I have been finding it very difficult to do anything recently. My enthusiasm for things has evaporated temporarily. Pretty much the only things I have looked forward to are going to see my Dad and TV programmes (although these are very dependent on mood, except for America's Next Top Model which I could genuinely watch for 24 hours a day without getting bored). Obviously it hasn't been that bleak, I may be exaggerating a little. I went out for a Valentine's Meal with MuleBoy and we've been doing wedding stuff. But I missed an audition for Big Liam's band because I was going to the hospital the day after Dad's op and had spent the morning in floods of tears. I couldn't face getting a part in the next play so pulled out after auditioning. I haven't posted or written anything for a month. I've stopped going to the gym and ate nothing but sugar for about a week before moving on to junk food and cheese for the last three weeks. This, in turn, has led to hours of standing in front of the mirror hating myself, unable to find anything to wear. I am planning to go to the gym today but am finding it hard to shift out of patterns of self-hating leading to binging.

But my Dad is home and, if not entirely himself again, is getting there. Although it has led to some problems in my brain area, this whole experience has not been as bad as it certainly could have been and I have coped. My manager said yesterday that she would have been crying the whole time and I find it hard to believe that I wasn't. I had one bad day and that was it. I just feel like I've been crying the whole time. I have tears that spring into my eyes from time to time caused by random triggers like, for some reason, the end of The Railway Children repeating in my head. I'd walk down the road and "Daddy, Oh my Daddy" would hit me. Seriously, I just typed the blessed thing and it made me go. I think that what I need is some kind of finish to the whole thing. Some kind of train platform reunion where my Dad can dance a jig to prove he's okay and I can hug him and just feel better.

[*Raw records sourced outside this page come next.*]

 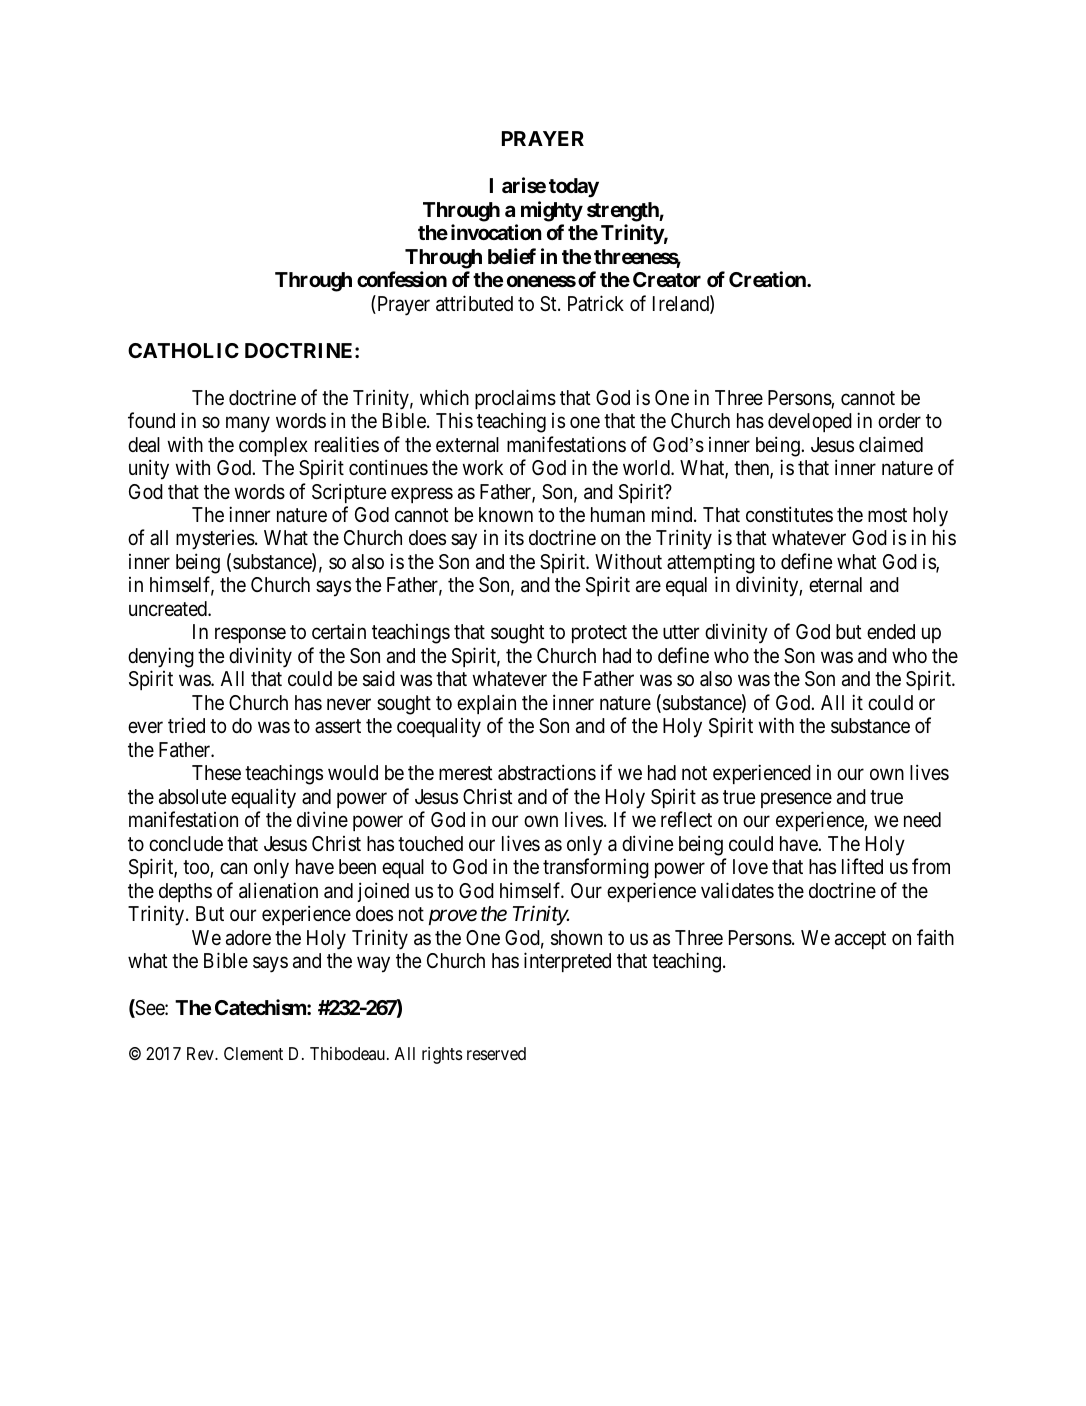 I want to click on mighty, so click(x=552, y=211).
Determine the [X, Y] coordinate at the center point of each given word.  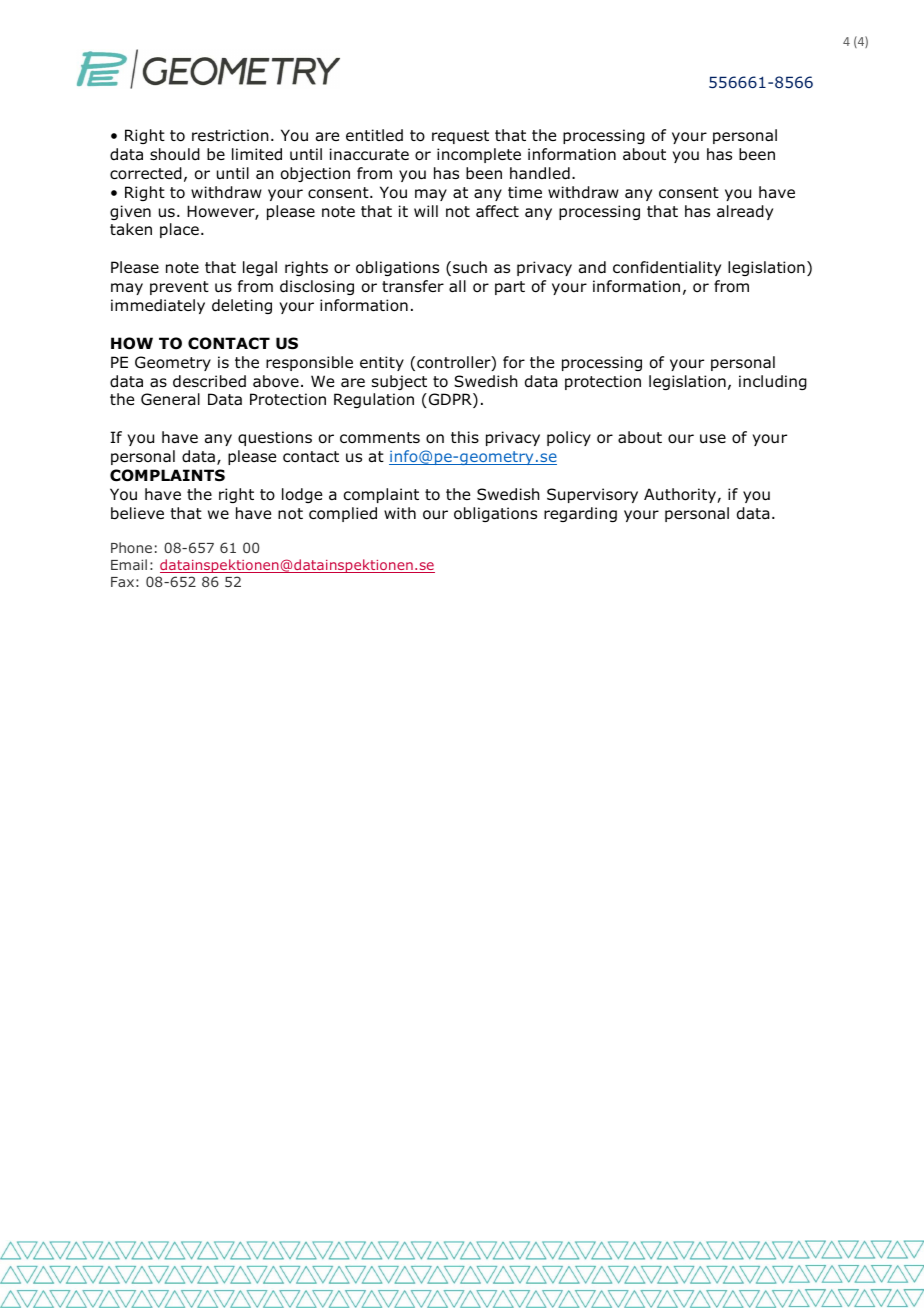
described [209, 381]
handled [540, 173]
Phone [131, 547]
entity [382, 363]
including [773, 382]
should [175, 154]
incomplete [479, 155]
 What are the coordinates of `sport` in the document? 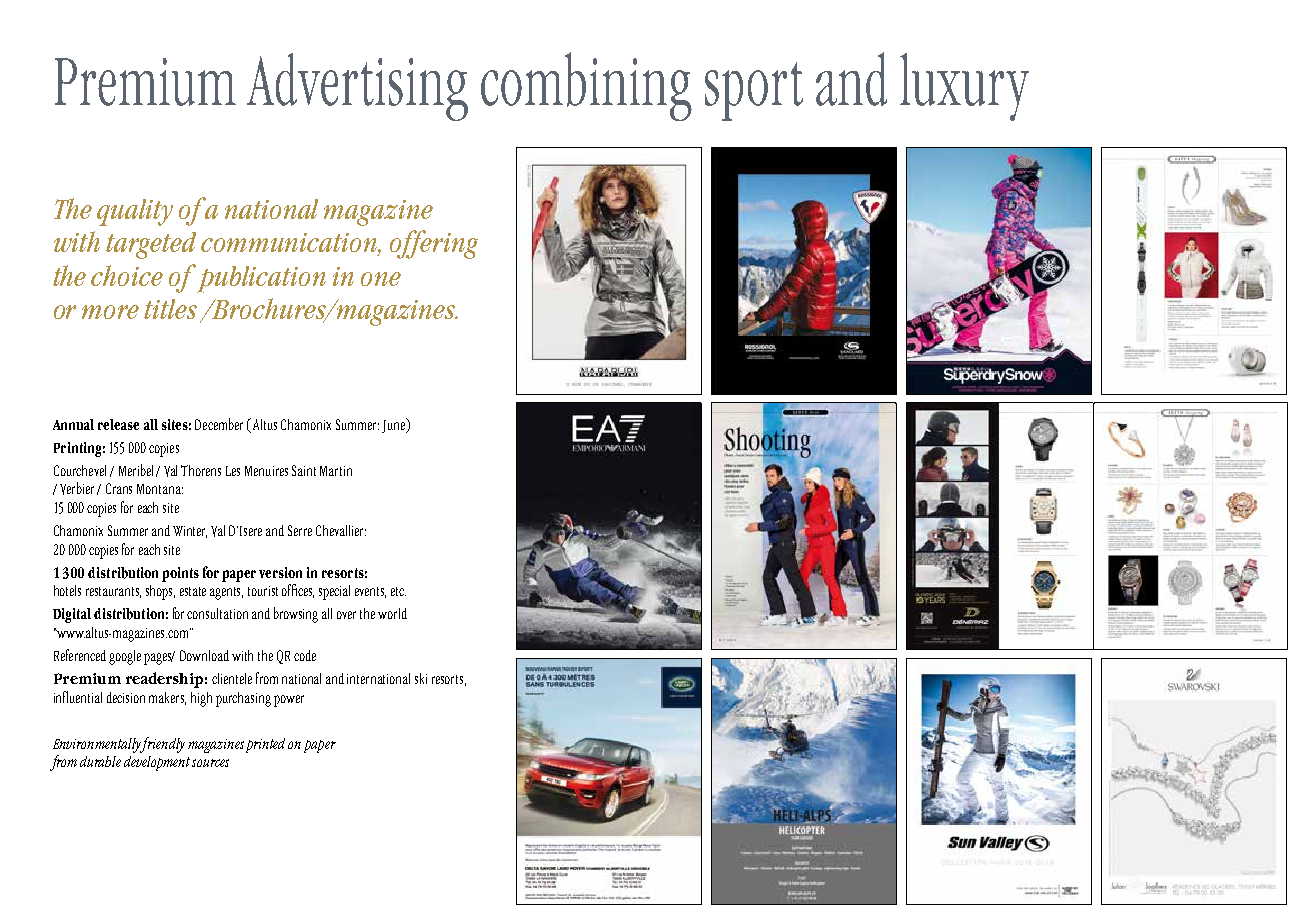 It's located at (754, 91).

I am having second thoughts about posting this. Obviously, if you're reading this, the first thoughts won out. I saw Dad yesterday and he was up to sitting at the computer and had read my last post, which is good. But I don't want to write a post about how I feel crap because I've been mildly traumatised by my Dad's heart attack and subsequent triple heart bypass and then have him feel guilty when none of this is his fault. But I do need an outlet and this is my forum for my more selfish and self-indulgent thoughts. I just urge you, Dad, to understand that, however much I would wish to protect you from knowing that it was difficult for us, it was hard and we struggled at times but we would willingly go through worse for you to be alright.